Bryce: I may be look at it a little bit differently um, for me I feel extremely fortunate that I have a cancer that has a blood marker that gives me an early warning um signal that you know for guys with metastatic disease who do not have a prostate anymore and who’s cancer is kinda say PSA driven that’s a great thing to have because that’s’ my early warning signal if I see the PSA start to move and then I go, I test monthly BTW, um, and if I see a bump up I don’t freak out with just one month I go back and see if it’s going to bump again and if I see a trend then that gives me three months to four months before I start seeing it imaging.

Bryce: So that gives me time to get a plan in place and maybe go on to some systemic drug um,and then that also tells me that I need to start imaging again and then I’ll get new imaging and we’ll find something and you know I’m what’s considered oligo metastatic which is a term that a lot of prostate cancer patients may not even understand but um, some people feel that oligo metastatic disease which is maybe three or four lesions you’re not lit up like a Christmas tree you only have 3 or 4 you can treat that slightly differently. You can kinda go after that in a targeted way um through maybe high dose like stereotactic high beam radiation treatments and things like that. So I think it’s really important to stay on top of your disease through PSA tests through imaging keep the tumor burden as the lowest possible if you can stay in that oligo metastatic state you’re going to live a lot longer. You know. Um, so I don’t mind. I don’t mind the frequent scans. I don’t mind the blood tests. Am I more likely because of all the imaging that I’ve had to potentially get a secondary cancer ten 15years from now? Maybe but I don’t care…if I get 10 or 15 years I’ll be ecstatic..
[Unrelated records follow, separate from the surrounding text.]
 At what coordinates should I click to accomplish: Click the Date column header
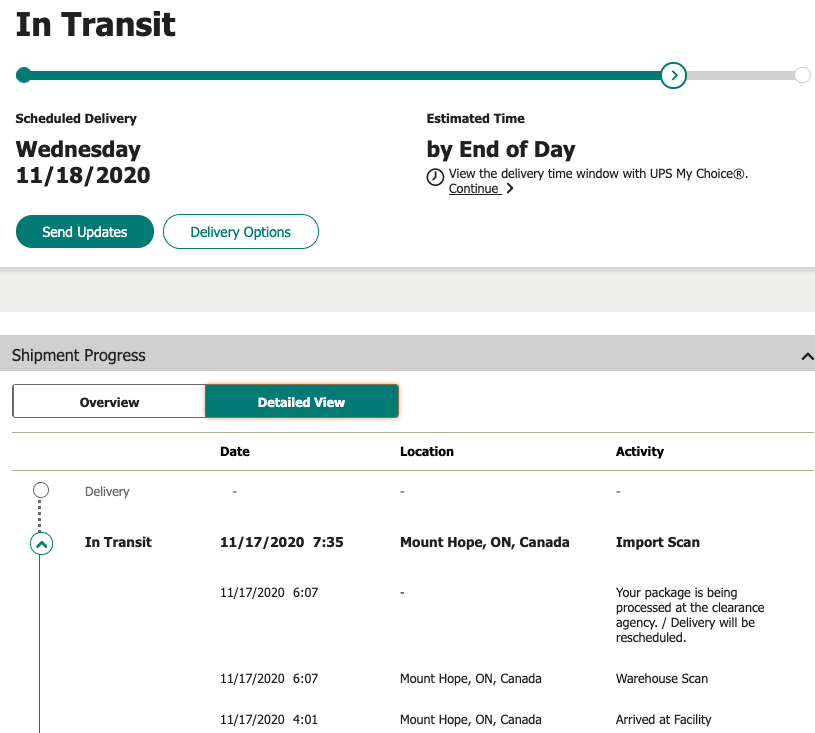235,451
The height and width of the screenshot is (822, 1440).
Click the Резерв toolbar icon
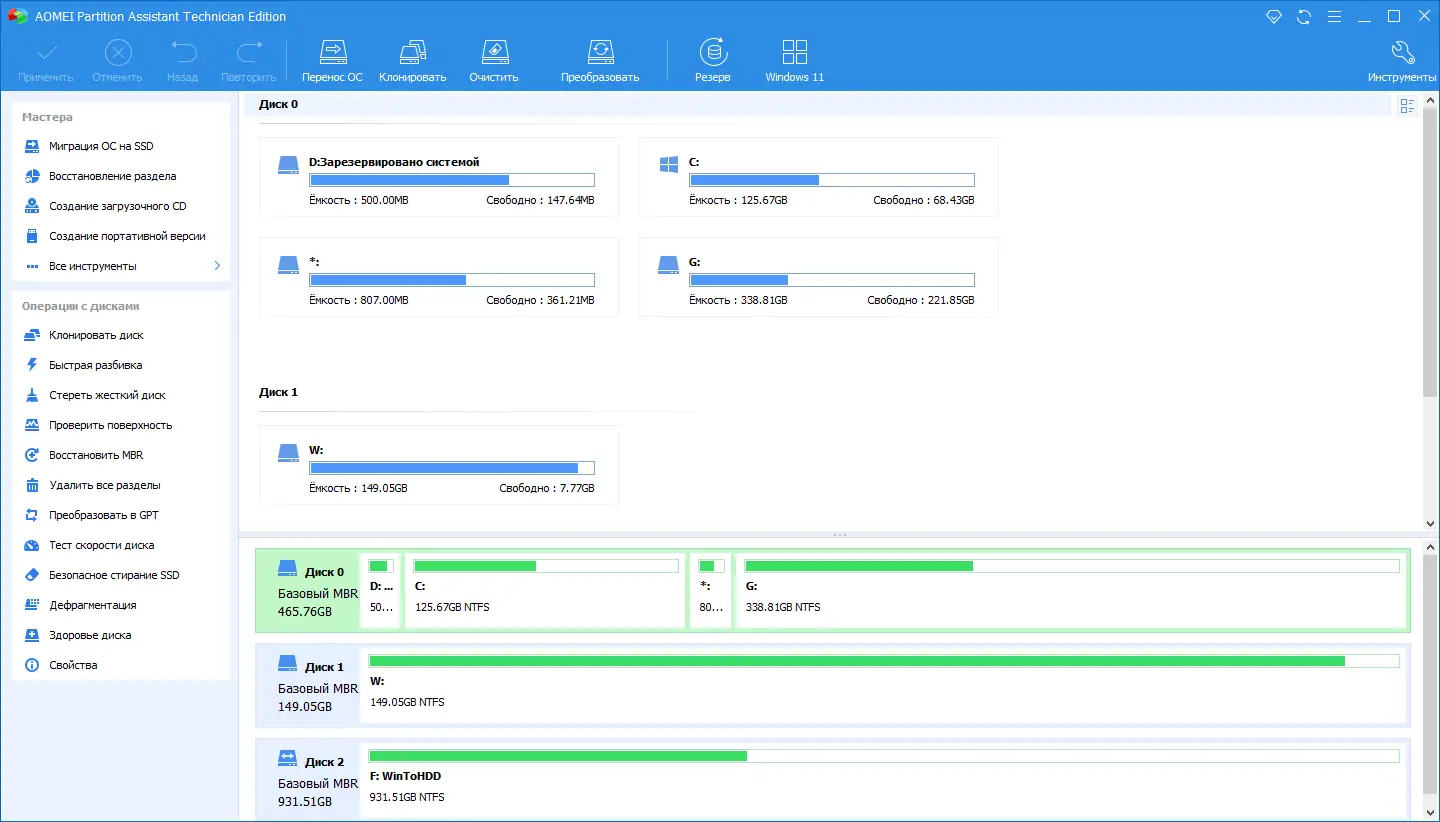pos(713,57)
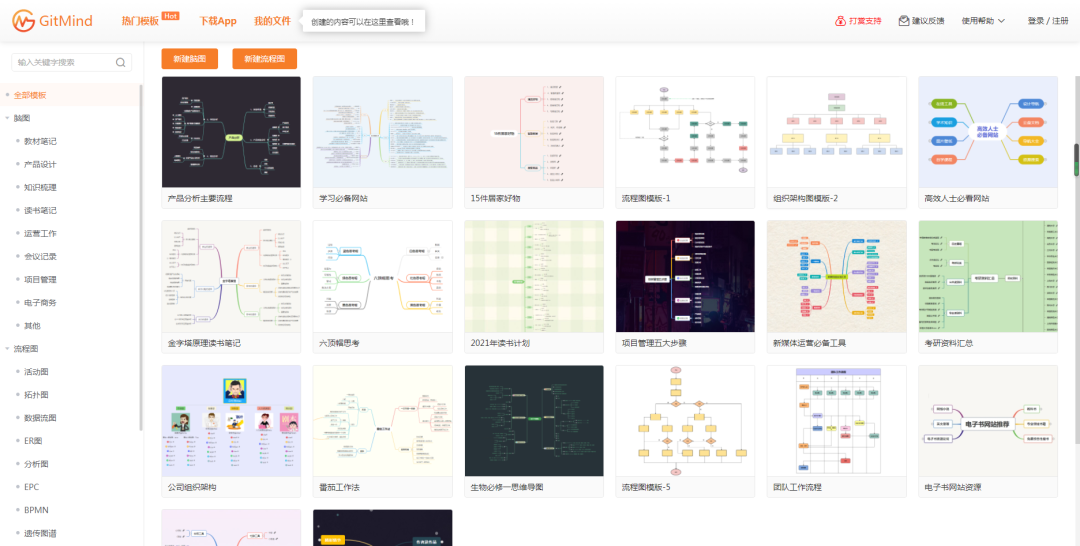Open the 使用帮助 dropdown
The width and height of the screenshot is (1080, 546).
pyautogui.click(x=982, y=21)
Interviewer: any last words that you have to the community of physicians and scientists and policy makers and technologist that you would like to share with us

Bryce: You know the demographic of America is changing. We millennials- millennial generation is never going to accept this one size fits all standard of care treatment paradigm. So if you as an oncologist think that because the baby boomers and gen x’s kinda just accepted it that you can just keep practicing the way that you have you got another thing coming b/c this is the generation that expects everything to be personalized and customized to them, right? They’re going to be shocked that there’s no app for this. You know where’s the app that can just cure my cancer? You know why do we not have that? So, I think that if you’re not getting on the train to work on understanding the molecular drivers of the disease and how to treat people based on that and to really embrace these technologies that can surface up new drivers molecular drivers in things like your guys’ test – if you’re not caught up and up to speed on this, you need to get up to speed on this because your patients are going to bounce. They are not going to accept this SOC everybody gets this same treatment paradigm and they will find doctors who will appreciate the uniqueness of individuality of people um, so, you know get on board is my message I guess.

Interviewer: Well said and thank you so much for joining us today and I’m super excited to work with you continue to work with you and other patients like you so that we can enable these changes for the next generation.

Bryce: Absolutely,likewise, thank you very much for the opportunity.